**Problem requirements**
Return each entry exactly, with none missing.

━━━━━ The data ━━━━━

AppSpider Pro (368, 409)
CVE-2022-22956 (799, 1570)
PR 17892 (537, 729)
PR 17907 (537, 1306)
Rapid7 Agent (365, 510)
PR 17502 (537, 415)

━━━━━

**Problem solution**
AppSpider Pro (368, 409)
CVE-2022-22956 (799, 1570)
PR 17892 (537, 729)
PR 17907 (537, 1306)
Rapid7 Agent (365, 510)
PR 17502 (537, 415)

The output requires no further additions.